— Task details —
Reproduce every one of the following rows verbatim, leaving each character and line break unchanged.

Items from a data source
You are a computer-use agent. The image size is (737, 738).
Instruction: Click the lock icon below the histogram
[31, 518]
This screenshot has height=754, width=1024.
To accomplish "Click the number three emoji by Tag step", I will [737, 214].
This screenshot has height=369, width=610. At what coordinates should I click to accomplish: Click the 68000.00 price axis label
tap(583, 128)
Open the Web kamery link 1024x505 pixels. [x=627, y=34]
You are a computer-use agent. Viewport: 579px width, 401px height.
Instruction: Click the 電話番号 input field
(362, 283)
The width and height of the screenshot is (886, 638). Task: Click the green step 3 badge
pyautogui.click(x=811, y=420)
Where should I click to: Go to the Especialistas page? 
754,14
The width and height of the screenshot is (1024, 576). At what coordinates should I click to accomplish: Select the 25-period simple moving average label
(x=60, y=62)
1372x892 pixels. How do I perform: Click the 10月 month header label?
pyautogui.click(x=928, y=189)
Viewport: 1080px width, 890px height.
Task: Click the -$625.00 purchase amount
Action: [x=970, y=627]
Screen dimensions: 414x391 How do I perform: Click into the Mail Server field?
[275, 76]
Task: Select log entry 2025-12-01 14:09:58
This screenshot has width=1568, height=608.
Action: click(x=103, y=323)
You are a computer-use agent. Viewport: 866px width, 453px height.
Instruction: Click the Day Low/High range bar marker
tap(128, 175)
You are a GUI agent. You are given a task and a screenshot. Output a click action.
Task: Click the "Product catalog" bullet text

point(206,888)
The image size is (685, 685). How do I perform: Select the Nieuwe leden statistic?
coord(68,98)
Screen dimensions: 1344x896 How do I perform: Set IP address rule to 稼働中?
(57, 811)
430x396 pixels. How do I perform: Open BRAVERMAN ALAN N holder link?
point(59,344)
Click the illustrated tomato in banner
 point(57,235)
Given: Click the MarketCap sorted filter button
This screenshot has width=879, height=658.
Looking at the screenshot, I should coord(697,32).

— Response for this exercise —
You are a computer-use agent. The image size is (737, 738).
Instruction: Click the lock icon below the histogram
[31, 518]
This screenshot has height=754, width=1024.
To accomplish "Click the number three emoji by Tag step", I will [737, 214].
This screenshot has height=369, width=610. At what coordinates should I click to accomplish: Click the 68000.00 price axis label
tap(583, 128)
Open the Web kamery link 1024x505 pixels. [x=627, y=34]
You are a computer-use agent. Viewport: 579px width, 401px height.
Instruction: Click the 電話番号 input field
(362, 283)
The width and height of the screenshot is (886, 638). Task: Click the green step 3 badge
pyautogui.click(x=811, y=420)
Where should I click to: Go to the Especialistas page? 
754,14
The width and height of the screenshot is (1024, 576). At what coordinates should I click to accomplish: Select the 25-period simple moving average label
(x=60, y=62)
1372x892 pixels. How do I perform: Click the 10月 month header label?
pyautogui.click(x=928, y=189)
Viewport: 1080px width, 890px height.
Task: Click the -$625.00 purchase amount
Action: [x=970, y=627]
Screen dimensions: 414x391 How do I perform: Click into the Mail Server field?
[275, 76]
Task: Select log entry 2025-12-01 14:09:58
This screenshot has width=1568, height=608.
Action: click(x=103, y=323)
You are a computer-use agent. Viewport: 866px width, 453px height.
Instruction: Click the Day Low/High range bar marker
tap(128, 175)
You are a GUI agent. You are given a task and a screenshot. Output a click action.
Task: Click the "Product catalog" bullet text

point(206,888)
The image size is (685, 685). How do I perform: Select the Nieuwe leden statistic?
coord(68,98)
Screen dimensions: 1344x896 How do I perform: Set IP address rule to 稼働中?
(57, 811)
430x396 pixels. How do I perform: Open BRAVERMAN ALAN N holder link?
point(59,344)
Click the illustrated tomato in banner
 point(57,235)
Given: Click the MarketCap sorted filter button
This screenshot has width=879, height=658.
Looking at the screenshot, I should coord(697,32).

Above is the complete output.